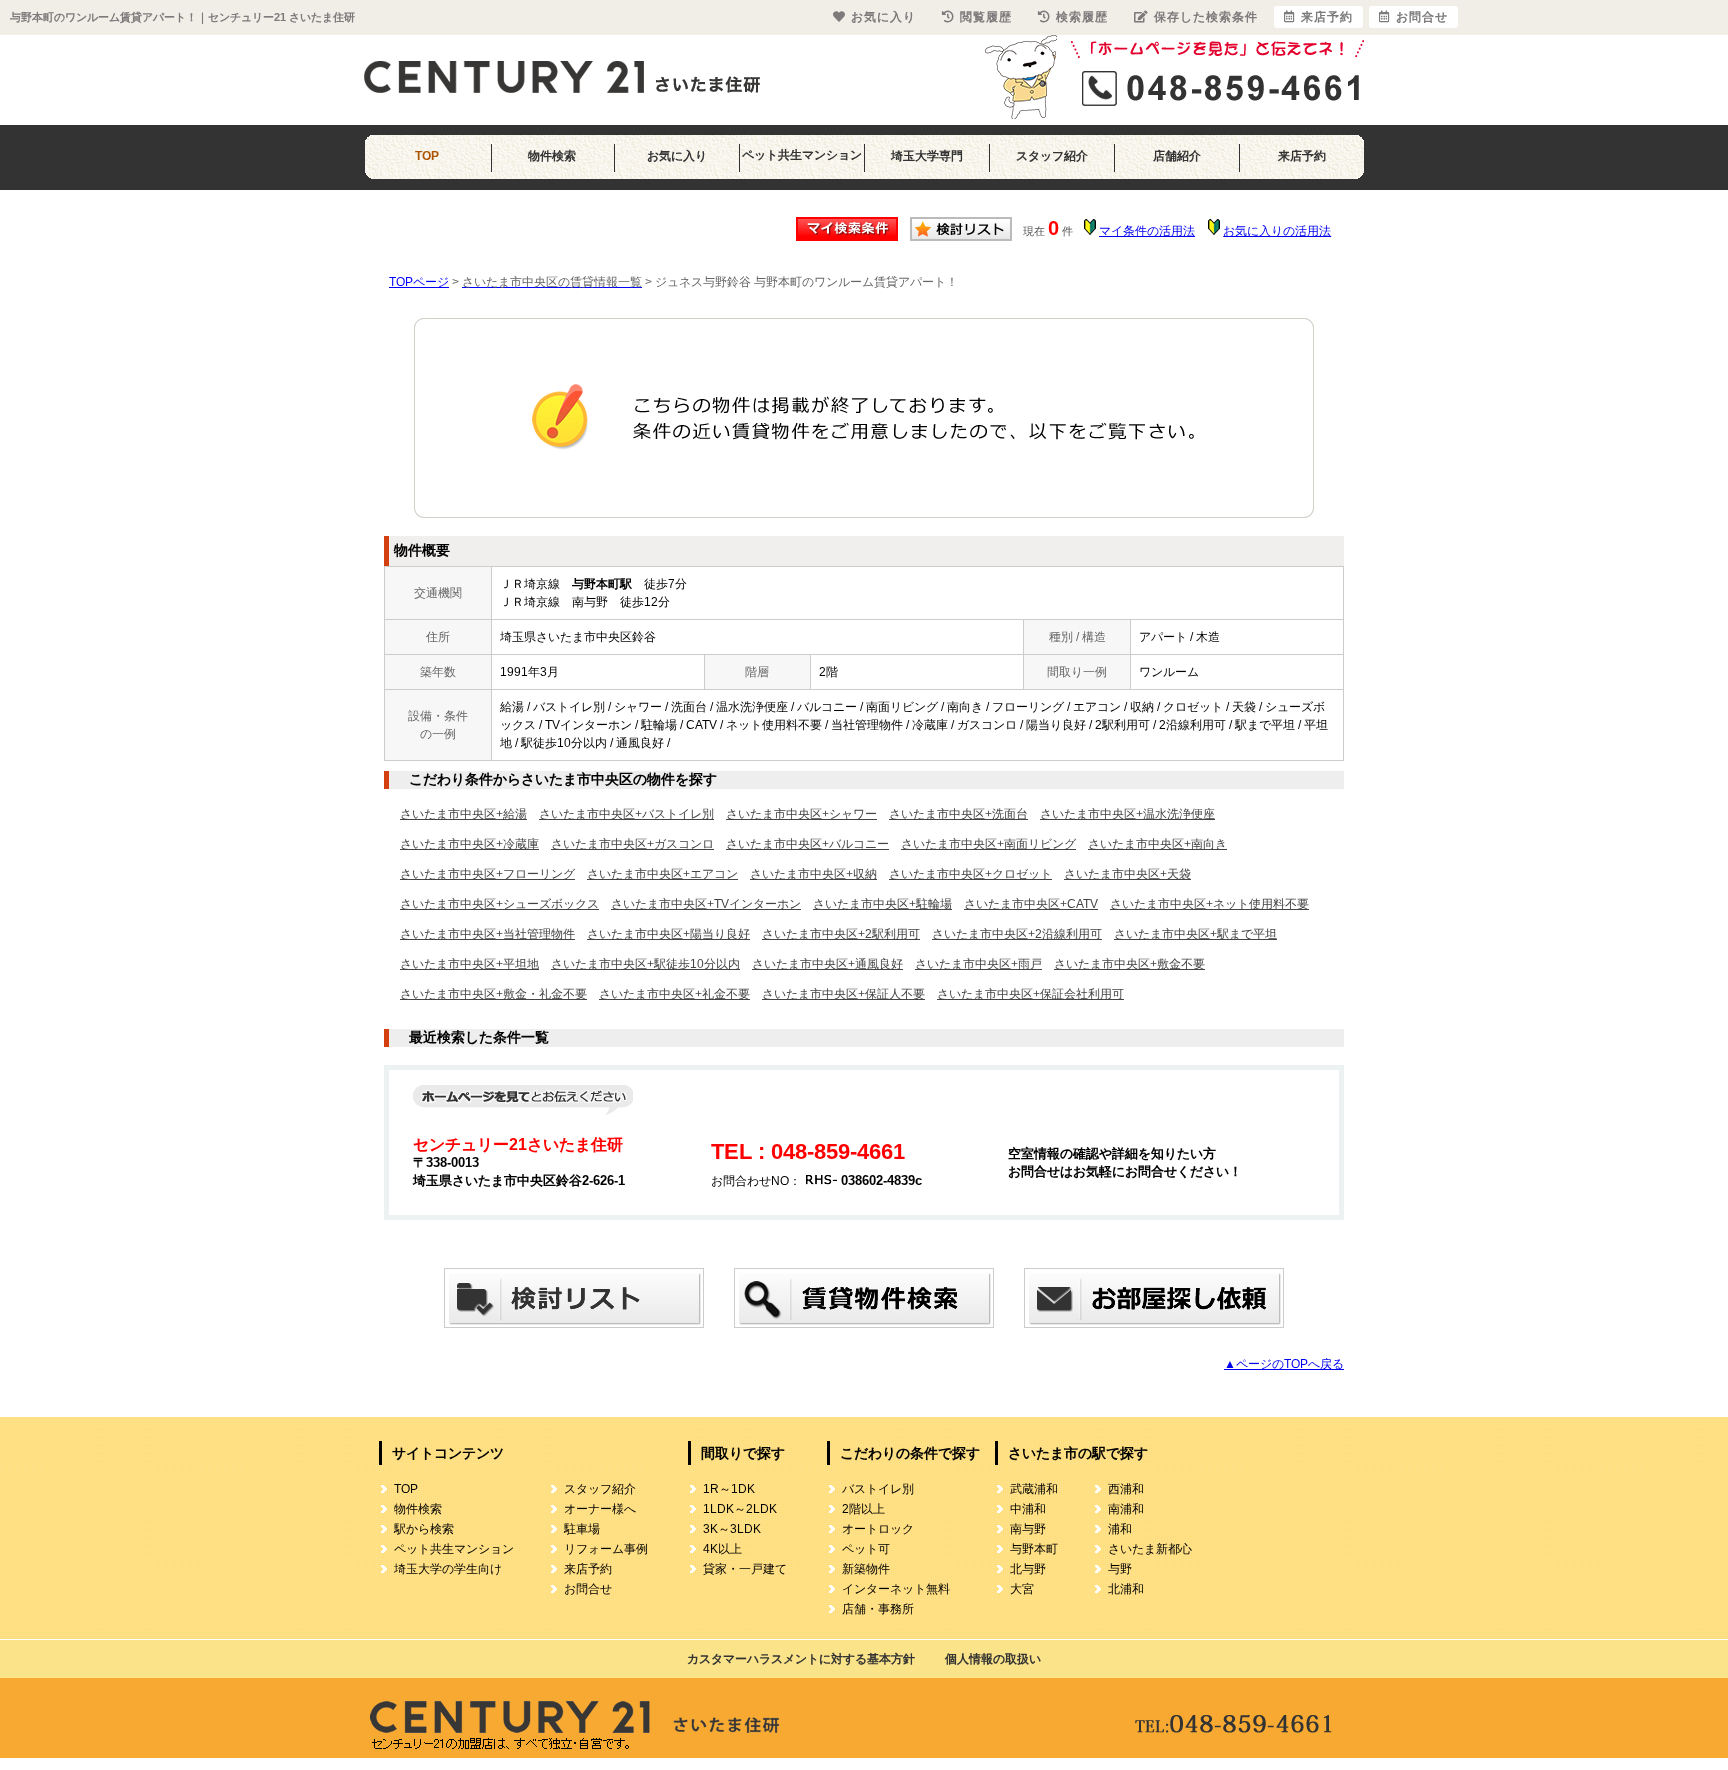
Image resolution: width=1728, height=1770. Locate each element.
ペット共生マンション (802, 155)
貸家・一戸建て (745, 1569)
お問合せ (588, 1589)
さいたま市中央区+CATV (1031, 904)
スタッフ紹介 (1052, 156)
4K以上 (722, 1549)
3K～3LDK (732, 1529)
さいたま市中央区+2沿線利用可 (1017, 934)
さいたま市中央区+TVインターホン (706, 904)
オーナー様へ (600, 1509)
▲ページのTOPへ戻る (1284, 1364)
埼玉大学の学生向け (448, 1569)
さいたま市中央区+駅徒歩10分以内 (645, 964)
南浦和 (1126, 1509)
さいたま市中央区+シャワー (801, 814)
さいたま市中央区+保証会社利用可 (1030, 994)
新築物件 (866, 1569)
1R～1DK (729, 1489)
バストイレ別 (878, 1489)
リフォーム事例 (606, 1549)
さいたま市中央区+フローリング (487, 874)
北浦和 (1126, 1589)
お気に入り (677, 156)
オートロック (878, 1529)
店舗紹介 (1177, 156)
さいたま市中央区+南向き (1157, 844)
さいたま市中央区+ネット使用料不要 (1209, 904)
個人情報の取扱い (993, 1659)
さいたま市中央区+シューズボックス (499, 904)
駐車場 (582, 1529)
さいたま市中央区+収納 (813, 874)
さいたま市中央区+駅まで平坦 (1195, 934)
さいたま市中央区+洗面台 (958, 814)
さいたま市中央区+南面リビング (988, 844)
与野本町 (1034, 1549)
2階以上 (863, 1509)
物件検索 (552, 156)
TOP (427, 156)
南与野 (1028, 1529)
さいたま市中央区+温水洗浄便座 (1127, 814)
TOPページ (419, 282)
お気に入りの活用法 (1277, 231)
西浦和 (1126, 1489)
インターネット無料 (896, 1589)
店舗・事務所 (878, 1609)
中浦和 (1028, 1509)
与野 (1120, 1569)
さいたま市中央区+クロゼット (970, 874)
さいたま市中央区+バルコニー (807, 844)
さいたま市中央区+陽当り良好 (668, 934)
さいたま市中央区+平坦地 (469, 964)
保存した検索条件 (1206, 17)
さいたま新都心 (1150, 1549)
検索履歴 (1082, 17)
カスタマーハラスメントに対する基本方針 (801, 1659)
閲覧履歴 (986, 17)
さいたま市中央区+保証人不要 (843, 994)
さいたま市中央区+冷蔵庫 (469, 844)
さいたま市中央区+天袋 (1127, 874)
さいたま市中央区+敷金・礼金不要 (493, 994)
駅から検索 (424, 1529)
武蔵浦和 (1034, 1489)
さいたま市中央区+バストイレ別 (626, 814)
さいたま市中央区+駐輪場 (882, 904)
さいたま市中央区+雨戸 (978, 964)
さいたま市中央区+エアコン (662, 874)
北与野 (1028, 1569)
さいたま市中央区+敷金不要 (1129, 964)
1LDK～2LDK (740, 1509)
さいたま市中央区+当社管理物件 (487, 934)
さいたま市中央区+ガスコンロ (632, 844)
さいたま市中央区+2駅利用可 (841, 934)
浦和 (1120, 1529)
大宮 (1022, 1589)
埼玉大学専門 (927, 156)
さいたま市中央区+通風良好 (827, 964)
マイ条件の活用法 (1147, 231)
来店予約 (1302, 156)
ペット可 (866, 1549)
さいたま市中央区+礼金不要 (674, 994)
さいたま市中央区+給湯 (463, 814)
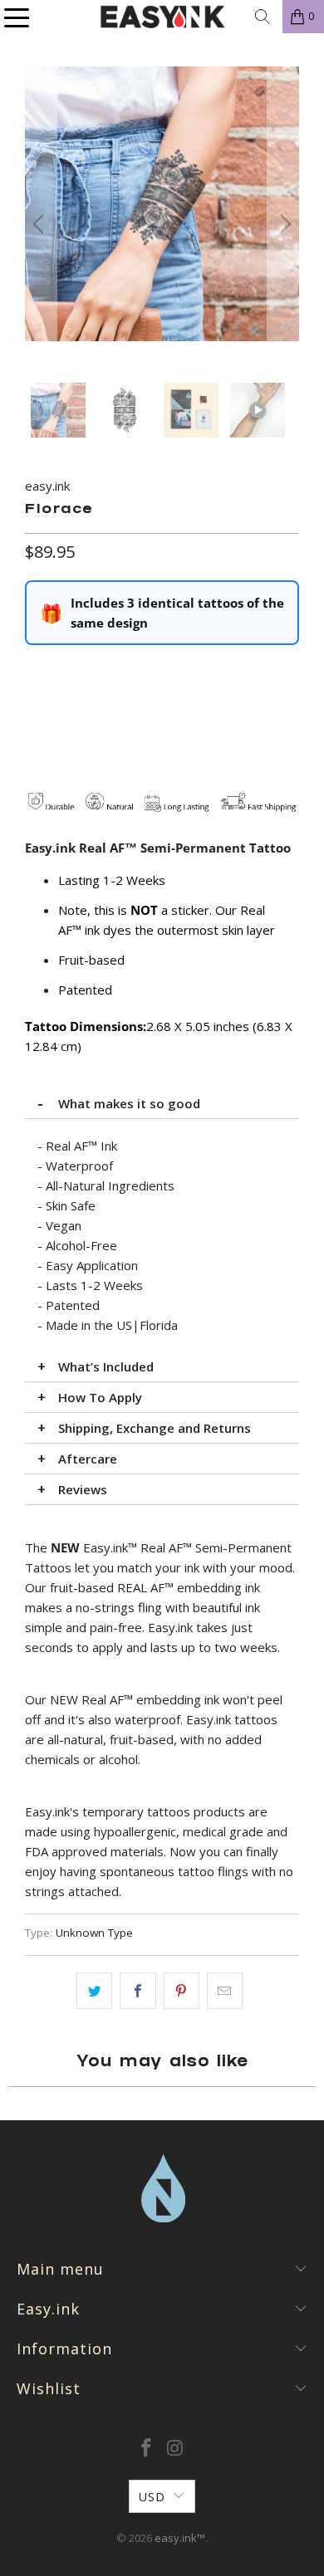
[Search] (262, 16)
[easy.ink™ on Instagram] (176, 2448)
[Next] (283, 224)
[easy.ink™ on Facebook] (147, 2448)
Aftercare (87, 1458)
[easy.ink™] (162, 16)
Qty (34, 669)
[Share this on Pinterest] (181, 1990)
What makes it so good (129, 1103)
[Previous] (40, 224)
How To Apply (100, 1397)
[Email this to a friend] (225, 1990)
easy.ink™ (180, 2537)
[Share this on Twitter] (94, 1990)
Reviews (82, 1489)
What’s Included (106, 1366)
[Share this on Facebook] (137, 1990)
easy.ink (47, 485)
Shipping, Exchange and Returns (154, 1428)
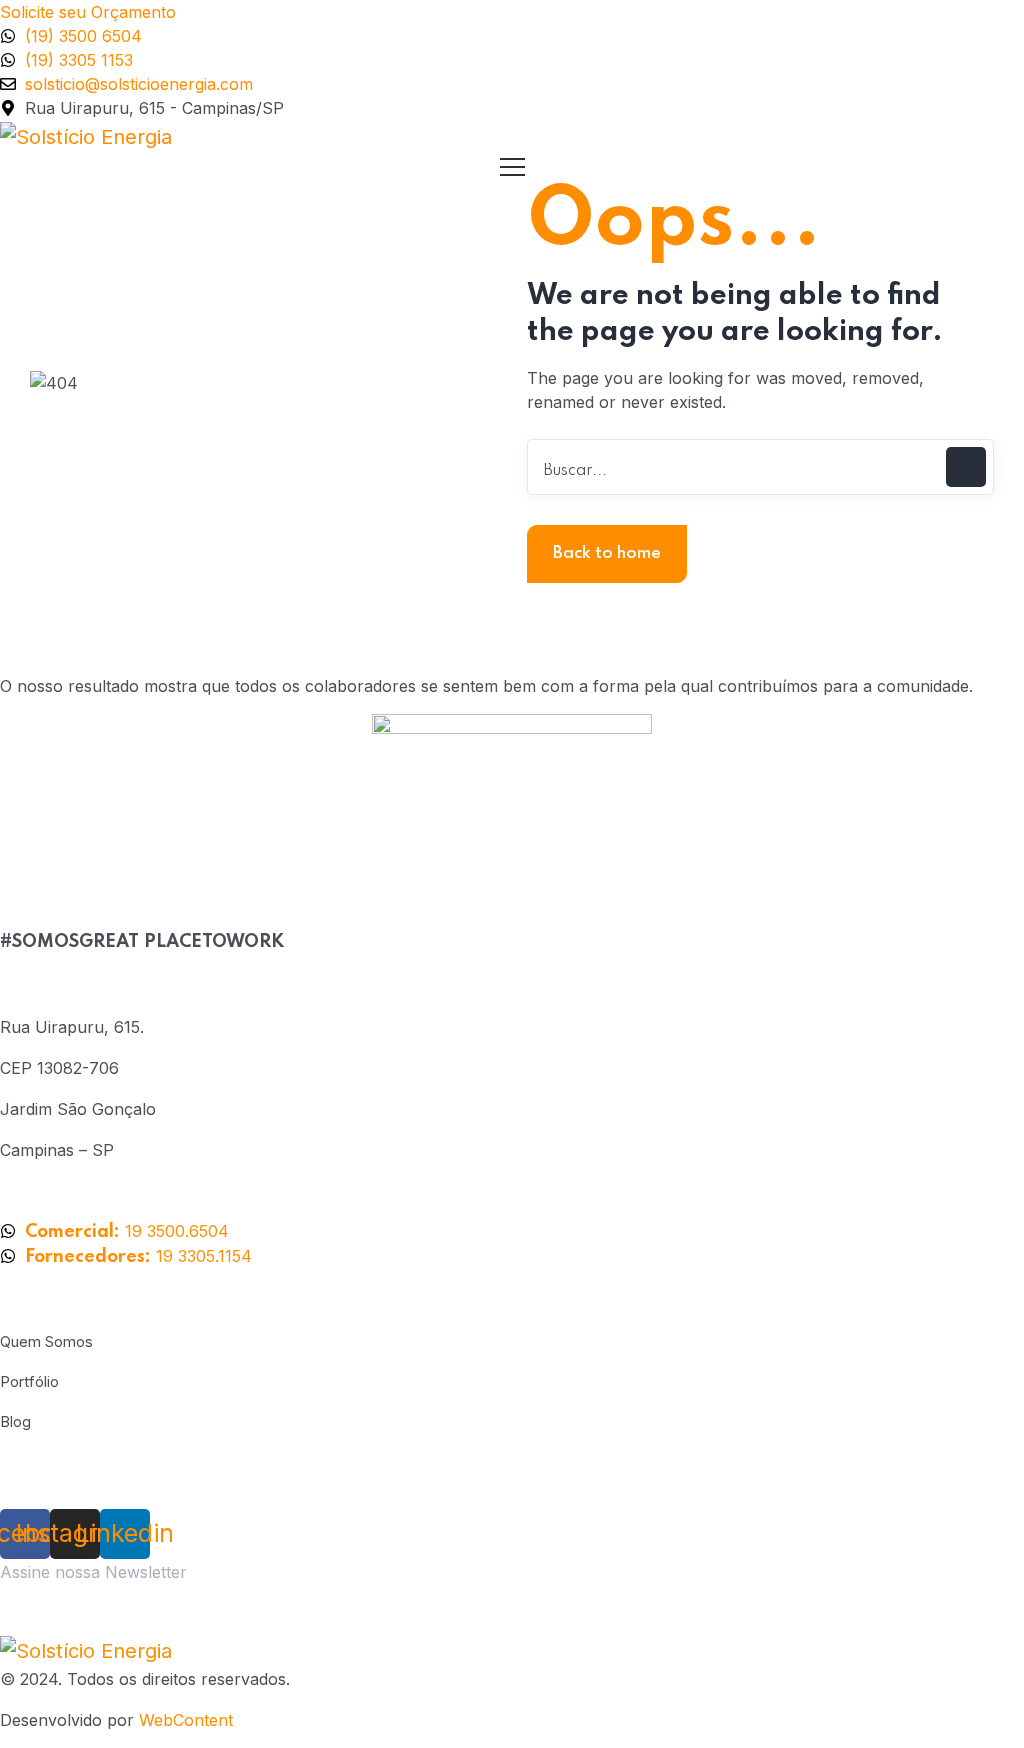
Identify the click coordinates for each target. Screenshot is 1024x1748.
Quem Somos (46, 1341)
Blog (15, 1421)
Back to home (607, 553)
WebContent (186, 1720)
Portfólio (29, 1381)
= = =
*TASK PROMPT*
Start with the line above containing "さいたま市中央区+洗面台 (958, 814)" and end with the line containing "Identify the click". Set down that stretch exactly, without any pictures.

*TASK RESULT*
さいたま市中央区+洗面台 (958, 814)
さいたま市中央区+南面リビング (988, 844)
与野本町 (1034, 1549)
2階以上 (863, 1509)
物件検索 (552, 156)
TOP (427, 156)
南与野 (1028, 1529)
さいたま市中央区+温水洗浄便座 (1127, 814)
TOPページ (419, 282)
お気に入りの活用法 (1277, 231)
西浦和 (1126, 1489)
インターネット無料 (896, 1589)
店舗・事務所 (878, 1609)
中浦和 (1028, 1509)
与野 (1120, 1569)
さいたま市中央区+クロゼット (970, 874)
さいたま市中央区+バルコニー (807, 844)
さいたま市中央区+陽当り良好 (668, 934)
さいたま市中央区+平坦地 (469, 964)
保存した検索条件 (1206, 17)
さいたま新都心 (1150, 1549)
検索履歴 (1082, 17)
カスタマーハラスメントに対する基本方針 (801, 1659)
閲覧履歴 (986, 17)
さいたま市中央区+保証人不要 (843, 994)
さいたま市中央区+冷蔵庫 (469, 844)
さいたま市中央区+天袋 (1127, 874)
さいたま市中央区+敷金・礼金不要 (493, 994)
駅から検索 (424, 1529)
武蔵浦和 (1034, 1489)
さいたま市中央区+バストイレ別 (626, 814)
さいたま市中央区+駐輪場 (882, 904)
さいたま市中央区+雨戸 (978, 964)
さいたま市中央区+エアコン (662, 874)
北与野 (1028, 1569)
さいたま市中央区+敷金不要 (1129, 964)
1LDK～2LDK (740, 1509)
さいたま市中央区+当社管理物件 (487, 934)
さいたま市中央区+ガスコンロ (632, 844)
さいたま市中央区+2駅利用可 (841, 934)
浦和 (1120, 1529)
大宮 (1022, 1589)
埼玉大学専門 (927, 156)
さいたま市中央区+通風良好 (827, 964)
マイ条件の活用法 (1147, 231)
来店予約 (1302, 156)
ペット可 (866, 1549)
さいたま市中央区+礼金不要 (674, 994)
さいたま市中央区+給湯 (463, 814)
[Search] (262, 16)
[easy.ink™ on Instagram] (176, 2448)
[Next] (283, 224)
[easy.ink™ on Facebook] (147, 2448)
Aftercare (87, 1458)
[easy.ink™] (162, 16)
Qty (34, 669)
[Share this on Pinterest] (181, 1990)
What makes it so good (129, 1103)
[Previous] (40, 224)
How To Apply (100, 1397)
[Email this to a friend] (225, 1990)
easy.ink™ (180, 2537)
[Share this on Twitter] (94, 1990)
Reviews (82, 1489)
What’s Included (106, 1366)
[Share this on Facebook] (137, 1990)
easy.ink (47, 485)
Shipping, Exchange and Returns (154, 1428)
Identify the click coordinates for each target. Screenshot is 1024x1748.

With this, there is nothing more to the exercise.